PROBLEM DESCRIPTION
Output the lines starting at the one containing "Viewport: 1458px width, 812px height." and ending at the last of the lines below as a Markdown table with the columns No. and Line, omitting blank lines and leaving out the pictures.

DATA SUPPLIED
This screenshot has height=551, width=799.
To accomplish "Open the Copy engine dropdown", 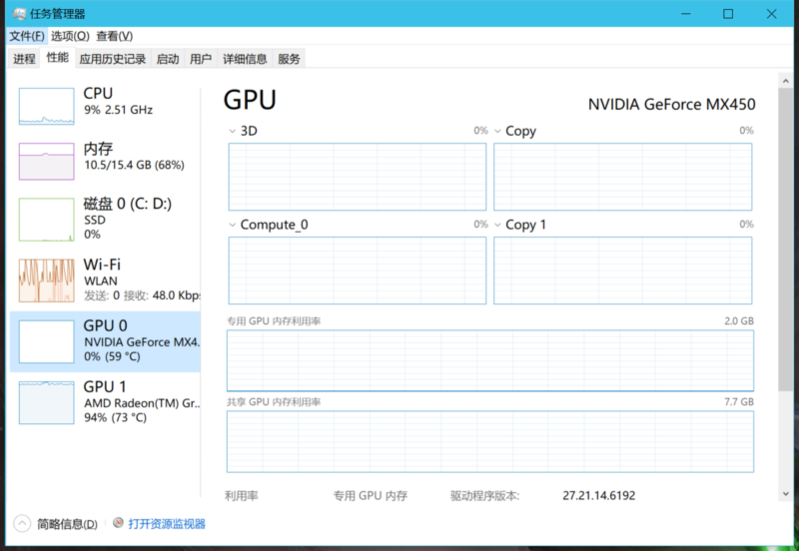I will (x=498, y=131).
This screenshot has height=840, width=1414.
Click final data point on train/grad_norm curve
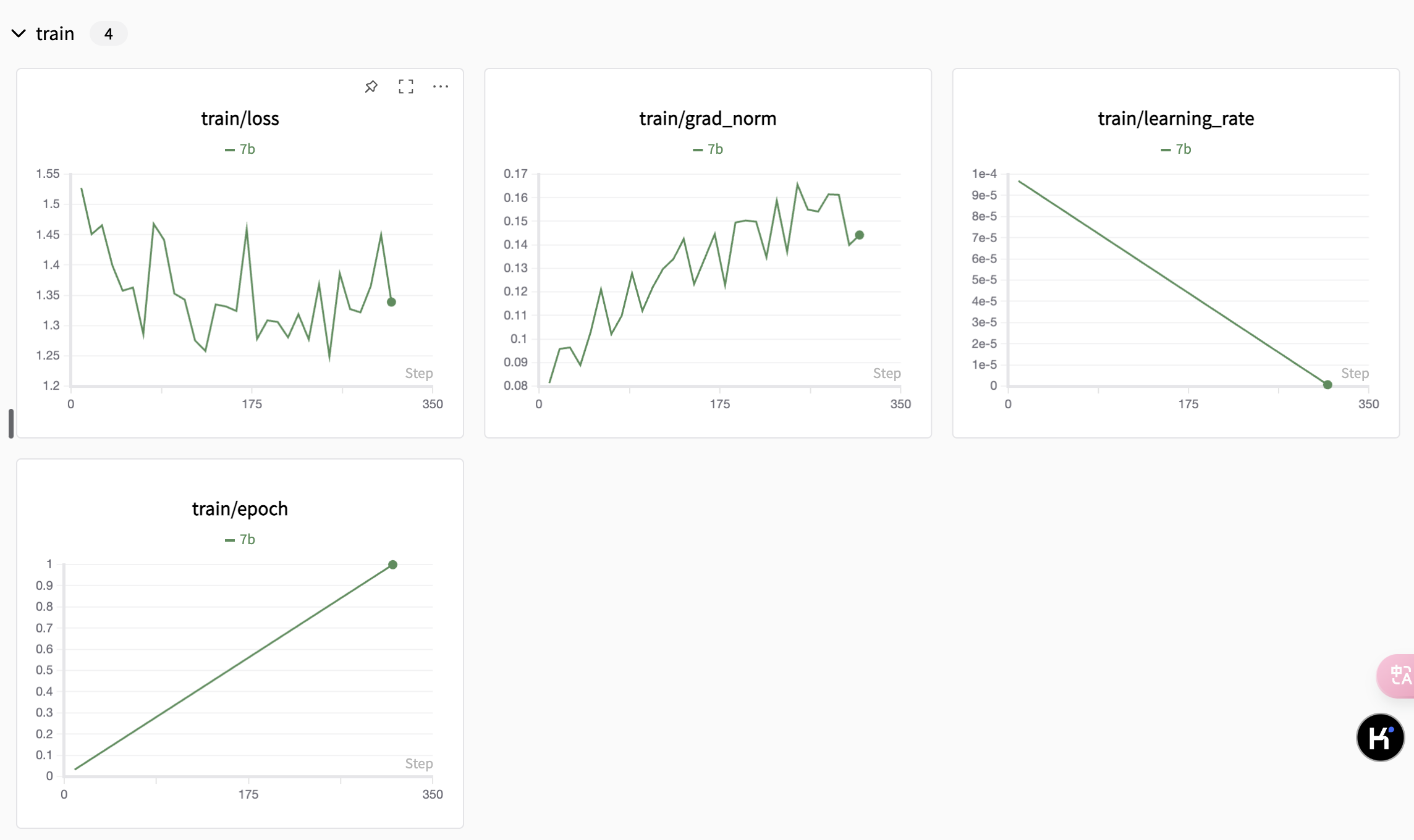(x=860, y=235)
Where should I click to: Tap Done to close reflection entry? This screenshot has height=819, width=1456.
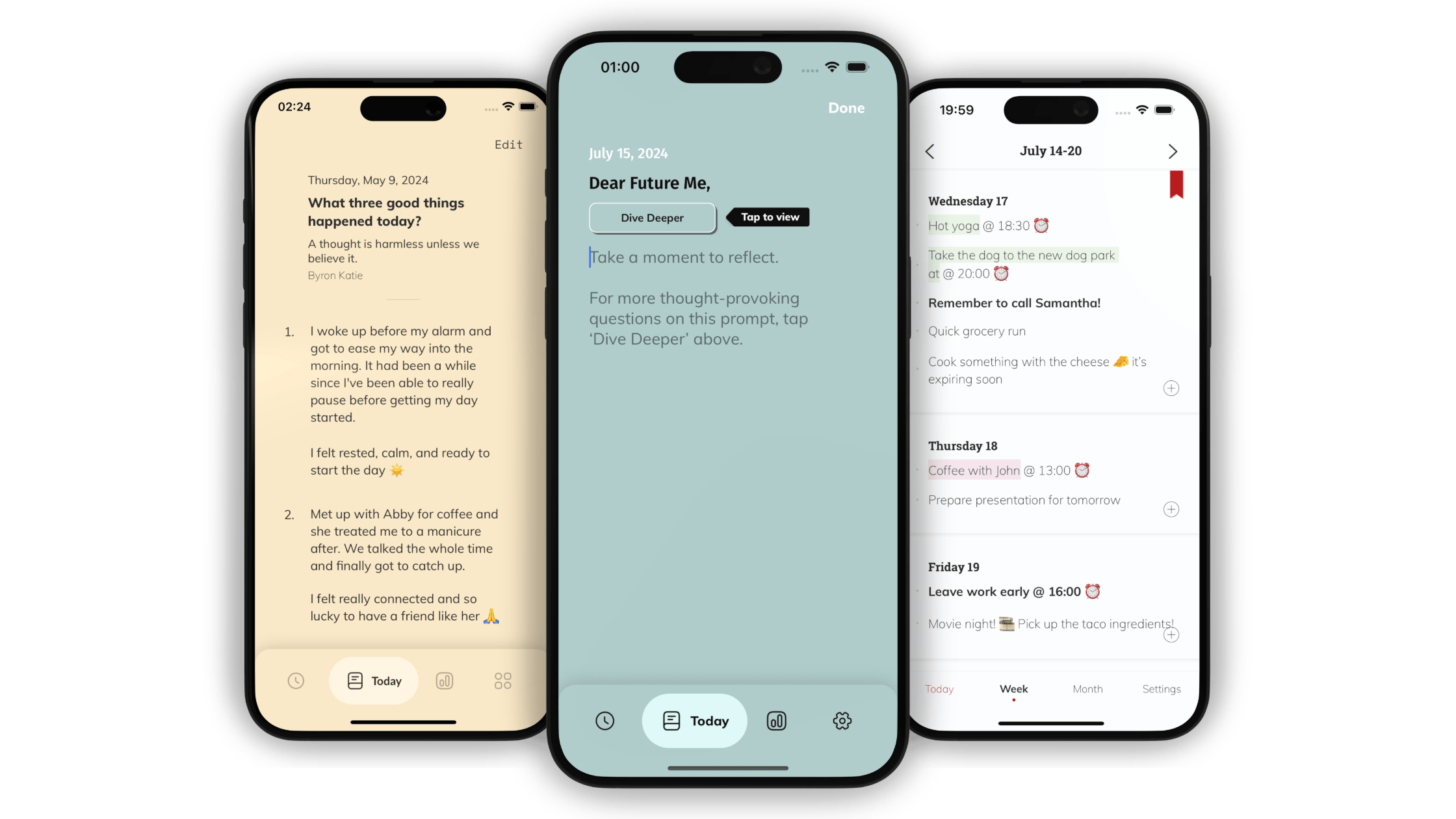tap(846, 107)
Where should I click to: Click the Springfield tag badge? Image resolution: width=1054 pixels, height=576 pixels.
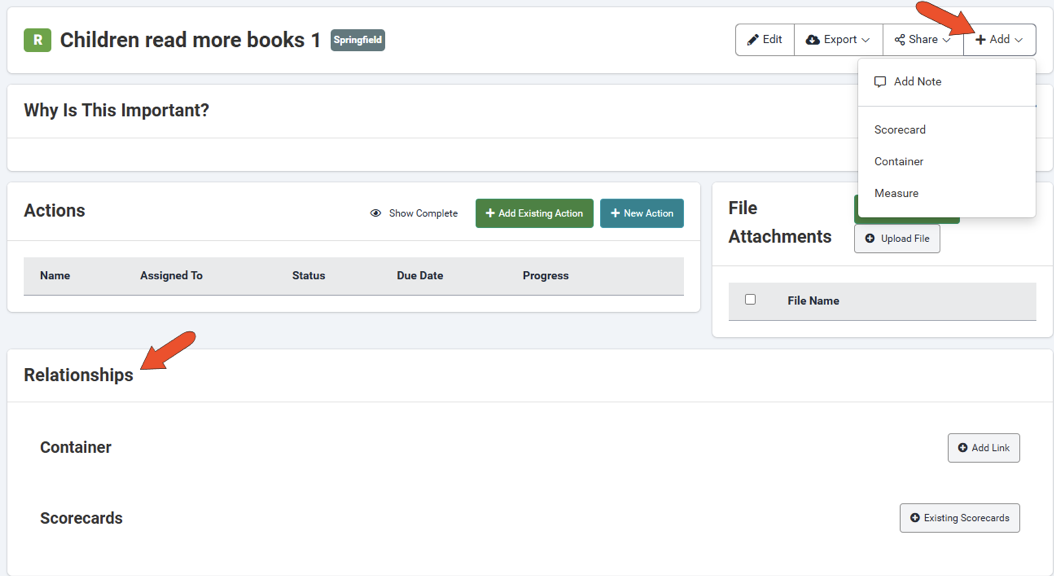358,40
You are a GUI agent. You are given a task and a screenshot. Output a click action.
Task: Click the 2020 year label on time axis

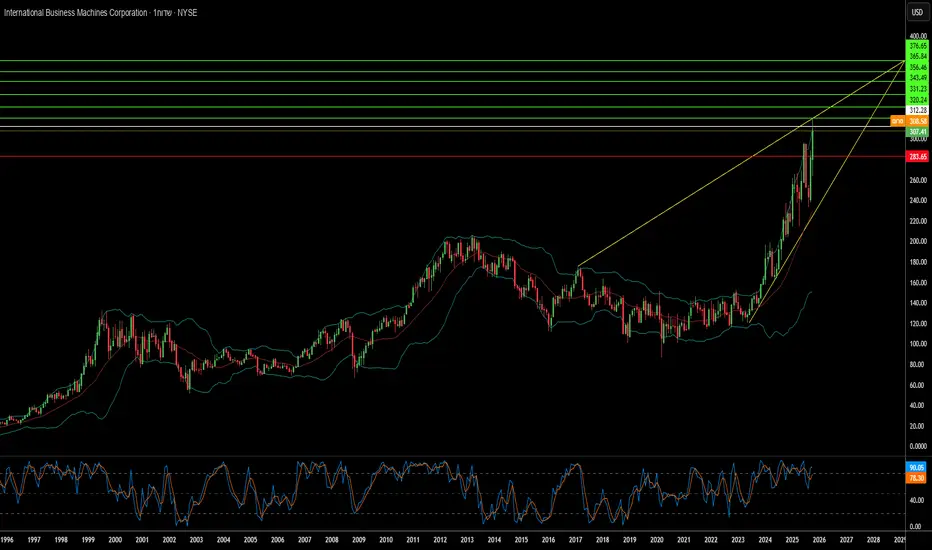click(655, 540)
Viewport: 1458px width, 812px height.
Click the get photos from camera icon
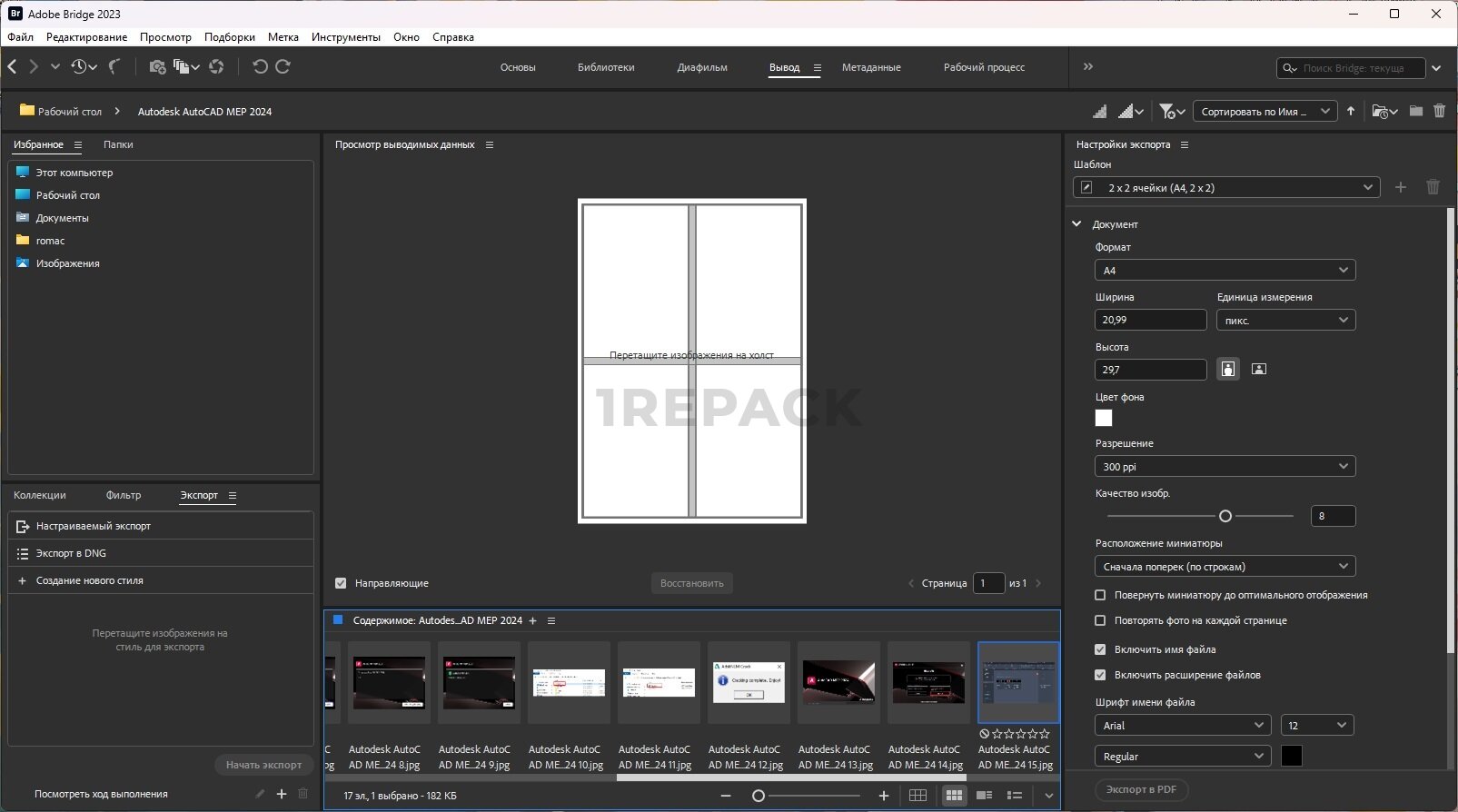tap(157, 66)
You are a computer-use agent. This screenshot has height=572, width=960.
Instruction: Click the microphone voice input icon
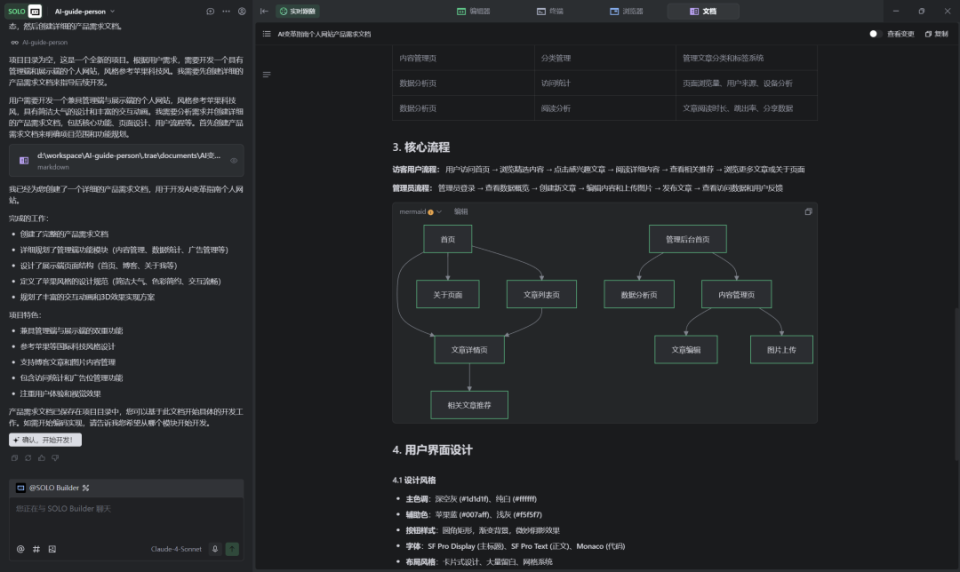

ANSWER FOR THE TASK
| No. | Line |
|---|---|
| 1 | Viewport: 1458px width, 812px height. |
| 2 | Click the get photos from camera icon |
| 3 | tap(157, 66) |
| 4 | You are a computer-use agent. This screenshot has height=572, width=960. |
| 5 | Instruction: Click the microphone voice input icon |